Traditionally, a PSA cutoff of 4.0 ng/mL
has been used to recommend prostate biopsy (7). However, one third of
men with PSA level between 4 and 10 ng/mL and more than one half with
PSA greater than 10 ng/mL are found to have cancer that has extended to
the surgical margins or to the extraprostatic tissue (8).
When the PSA cutoff level is lowered to
2.5 ng/mL, the cancer detection rate has been reported to be up to 27%.
Although a PSA threshold of less than 4.0 ng/mL may increase the number
of biopsies performed, studies have shown that it also leads to more frequent
detection of significant CaP at an organ-confined stage and/or a less
aggressive state with no excessive increase in the detection of clinically
insignificant cancers (9-12).
Another matter of debate is the contemporary
strategy of extended prostate biopsy, which increases the number of needle
cores from 8 to 13, which is a practice that could lead to a greater detection
of clinically insignificant cancers. Conversely studies have shown that
this practice is responsible for an increase of more than 30% in cancer
detection not related to clinically insignificant cancer (13).
Histopathological findings and tumor characteristics
have not been well characterized when the PSA cut-off is below 4 ng/mL
in the extended prostate biopsy era. To our knowledge complete data including
tumor volume have not been previously reported. The aim of this study
was to compare the histopathological findings of extended prostate biopsy
and radical prostatectomy in men with PSA levels lower or higher than
4 ng/mL.
MATERIALS
AND METHODS
From
January 1st 2005 to October 31st 2006, 1587 biopsies
were examined in our laboratory. All information was available for 1081
patients. The mean age was 61.7 years, median 61 (range 31-93). The mean
PSA was 7.43 ng/mL, median 5.5 ng/mL (range 0.3-146.0 ng/mL). The mean
size of the prostate was 57.6 cm3, median 48 cm3
ranging from 15 to 275 cm3, and the mean number of cores taken
in each biopsy section was 15.5, median 14, ranging from 6 to 47.
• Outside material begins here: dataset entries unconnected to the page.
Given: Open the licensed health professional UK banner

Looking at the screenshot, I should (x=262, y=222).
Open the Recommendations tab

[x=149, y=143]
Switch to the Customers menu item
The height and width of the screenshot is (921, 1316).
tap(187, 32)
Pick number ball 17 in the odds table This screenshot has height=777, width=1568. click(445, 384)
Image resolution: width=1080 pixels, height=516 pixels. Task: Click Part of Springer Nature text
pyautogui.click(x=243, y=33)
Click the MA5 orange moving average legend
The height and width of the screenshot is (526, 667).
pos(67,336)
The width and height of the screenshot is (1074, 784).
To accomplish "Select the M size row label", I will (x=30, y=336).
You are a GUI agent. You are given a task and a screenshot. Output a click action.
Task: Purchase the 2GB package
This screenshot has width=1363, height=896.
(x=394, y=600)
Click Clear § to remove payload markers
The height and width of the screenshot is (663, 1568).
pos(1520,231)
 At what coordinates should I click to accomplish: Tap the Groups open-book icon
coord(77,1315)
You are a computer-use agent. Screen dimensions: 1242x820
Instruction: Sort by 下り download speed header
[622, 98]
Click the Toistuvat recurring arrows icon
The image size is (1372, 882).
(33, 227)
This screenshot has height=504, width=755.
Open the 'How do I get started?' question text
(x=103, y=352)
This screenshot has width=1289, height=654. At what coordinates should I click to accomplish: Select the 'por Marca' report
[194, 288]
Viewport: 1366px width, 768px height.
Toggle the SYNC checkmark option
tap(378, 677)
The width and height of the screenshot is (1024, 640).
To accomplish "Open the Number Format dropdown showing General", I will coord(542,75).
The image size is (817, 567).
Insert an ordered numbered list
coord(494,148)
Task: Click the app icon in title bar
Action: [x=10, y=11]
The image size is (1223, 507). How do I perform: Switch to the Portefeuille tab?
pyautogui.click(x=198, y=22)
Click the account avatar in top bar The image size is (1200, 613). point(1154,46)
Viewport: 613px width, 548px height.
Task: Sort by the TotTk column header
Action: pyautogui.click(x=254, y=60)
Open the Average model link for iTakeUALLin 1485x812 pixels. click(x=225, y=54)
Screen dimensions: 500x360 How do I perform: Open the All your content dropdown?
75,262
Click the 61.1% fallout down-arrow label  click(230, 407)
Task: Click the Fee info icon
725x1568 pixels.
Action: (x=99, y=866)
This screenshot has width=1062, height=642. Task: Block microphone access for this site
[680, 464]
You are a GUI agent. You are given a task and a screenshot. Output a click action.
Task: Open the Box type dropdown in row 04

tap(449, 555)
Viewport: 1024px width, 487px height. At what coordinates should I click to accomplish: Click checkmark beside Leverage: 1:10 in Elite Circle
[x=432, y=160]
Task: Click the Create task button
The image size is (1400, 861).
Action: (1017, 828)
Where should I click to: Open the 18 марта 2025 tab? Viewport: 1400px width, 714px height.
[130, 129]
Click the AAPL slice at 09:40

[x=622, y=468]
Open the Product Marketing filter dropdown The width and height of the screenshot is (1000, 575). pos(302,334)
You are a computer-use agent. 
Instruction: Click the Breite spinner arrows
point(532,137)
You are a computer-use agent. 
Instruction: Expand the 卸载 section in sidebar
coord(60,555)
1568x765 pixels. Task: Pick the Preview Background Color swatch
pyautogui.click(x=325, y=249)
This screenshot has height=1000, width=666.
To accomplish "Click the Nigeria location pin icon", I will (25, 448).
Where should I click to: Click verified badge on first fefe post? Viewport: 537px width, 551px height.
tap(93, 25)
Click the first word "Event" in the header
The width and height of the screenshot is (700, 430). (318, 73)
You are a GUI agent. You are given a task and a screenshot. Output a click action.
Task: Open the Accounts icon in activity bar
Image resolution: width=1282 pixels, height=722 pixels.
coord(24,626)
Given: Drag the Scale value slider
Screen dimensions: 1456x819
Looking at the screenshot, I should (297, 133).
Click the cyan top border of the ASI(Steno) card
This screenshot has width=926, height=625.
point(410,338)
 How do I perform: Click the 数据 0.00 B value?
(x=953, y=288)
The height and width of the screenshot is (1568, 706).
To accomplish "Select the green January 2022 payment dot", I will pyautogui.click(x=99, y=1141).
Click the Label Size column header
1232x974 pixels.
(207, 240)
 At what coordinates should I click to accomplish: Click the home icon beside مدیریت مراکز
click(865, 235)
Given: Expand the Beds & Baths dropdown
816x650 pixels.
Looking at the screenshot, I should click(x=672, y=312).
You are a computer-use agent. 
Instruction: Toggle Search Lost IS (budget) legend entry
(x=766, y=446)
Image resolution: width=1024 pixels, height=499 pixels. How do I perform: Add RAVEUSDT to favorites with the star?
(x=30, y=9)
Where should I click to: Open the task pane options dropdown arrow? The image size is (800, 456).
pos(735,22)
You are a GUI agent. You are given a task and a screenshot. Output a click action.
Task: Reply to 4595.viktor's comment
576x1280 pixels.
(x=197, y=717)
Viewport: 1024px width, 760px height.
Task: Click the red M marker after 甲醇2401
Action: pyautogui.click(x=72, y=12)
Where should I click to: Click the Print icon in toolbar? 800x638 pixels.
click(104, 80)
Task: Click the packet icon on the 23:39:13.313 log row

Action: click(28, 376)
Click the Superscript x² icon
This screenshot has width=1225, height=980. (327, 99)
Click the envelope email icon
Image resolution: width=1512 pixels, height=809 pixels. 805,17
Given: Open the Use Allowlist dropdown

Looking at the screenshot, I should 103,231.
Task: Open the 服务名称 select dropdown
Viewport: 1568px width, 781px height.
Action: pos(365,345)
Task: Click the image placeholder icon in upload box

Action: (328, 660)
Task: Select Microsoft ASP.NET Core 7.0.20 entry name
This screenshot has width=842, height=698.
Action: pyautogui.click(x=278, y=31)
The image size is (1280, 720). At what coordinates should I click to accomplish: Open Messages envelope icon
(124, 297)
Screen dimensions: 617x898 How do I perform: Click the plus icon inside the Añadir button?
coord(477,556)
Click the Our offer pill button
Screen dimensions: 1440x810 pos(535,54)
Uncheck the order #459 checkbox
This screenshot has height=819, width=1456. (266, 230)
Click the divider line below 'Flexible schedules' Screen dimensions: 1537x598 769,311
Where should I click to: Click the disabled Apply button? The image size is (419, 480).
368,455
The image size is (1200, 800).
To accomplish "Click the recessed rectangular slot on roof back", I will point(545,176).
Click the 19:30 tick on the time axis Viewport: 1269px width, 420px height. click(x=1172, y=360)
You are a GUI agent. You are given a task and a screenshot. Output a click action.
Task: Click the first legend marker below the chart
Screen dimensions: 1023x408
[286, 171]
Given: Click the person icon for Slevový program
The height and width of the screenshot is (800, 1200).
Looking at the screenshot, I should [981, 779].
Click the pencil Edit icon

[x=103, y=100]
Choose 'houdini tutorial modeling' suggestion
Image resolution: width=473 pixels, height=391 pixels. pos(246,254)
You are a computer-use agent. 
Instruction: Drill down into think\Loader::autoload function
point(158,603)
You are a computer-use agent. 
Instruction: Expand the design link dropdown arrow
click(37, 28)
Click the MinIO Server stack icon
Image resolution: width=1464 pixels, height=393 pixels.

Of the 1081 patients, 275 (25.4%) had PSA
levels ≤ 4 ng/mL. The median age was 59 years (range 31-78), the
mean size of the prostate was 40.6 cm3 (SD 21.5) and the median
number of cores taken in each biopsy section was 14, ranging from 6 to
27. The characteristics of the patients according the PSA levels are in
Table-1.
The reason for the biopsy in the men with
PSA under 4 ng/mL was available for only 71 (25.8%) patients. Abnormalities
in the digital rectal examination was the primary cause, described in
33 (46.5%) patients, followed by suspicious or pre-malignant (prostate
intraepithelial neoplasia (PIN) and atypical small acinar proliferation
(ASAP)) lesion in previous biopsies in 27 (38.0%), persistent elevation
of PSA in 5 (7.1%), family history of prostate cancer in 4 (5.6%) and
cancer previously diagnosed in transurethral resection in 2 (2.8%).
Transrectal ultrasound guided prostate biopsies
were routinely processed and examined by only one pathologist (KRL). Diagnosis
was classified as: 1) benign; 2) suspicious but not conclusive for cancer,
also known as ASAP; 3) PIN, and 4) cancer. When the diagnosis was adenocarcinoma,
the Gleason score was used for histological differentiation and the tumor
extension was shown by the number of cores positive for tumor and total
percent of tumor in all cores seen.
A subset of 56 patients, from the 376 who
were found to have cancer, underwent radical prostatectomy at our institution.
The pathologic analyses of the prostatectomy specimens were completely
sampled as described previously in detail (14). Organ-confined disease
was defined as tumor that did not extend through the capsule, invade seminal
vesicles, or metastasize to lymph nodes. Gleason score was used for grading.
The tumor volume was determined as a percentage of the prostate gland
involved by carcinoma, as estimated using the grid as described by Humphrey
and Vollmer (15) and extrapolated to cm3 for analysis. Staging
followed the TNM 2002 recommendations (16).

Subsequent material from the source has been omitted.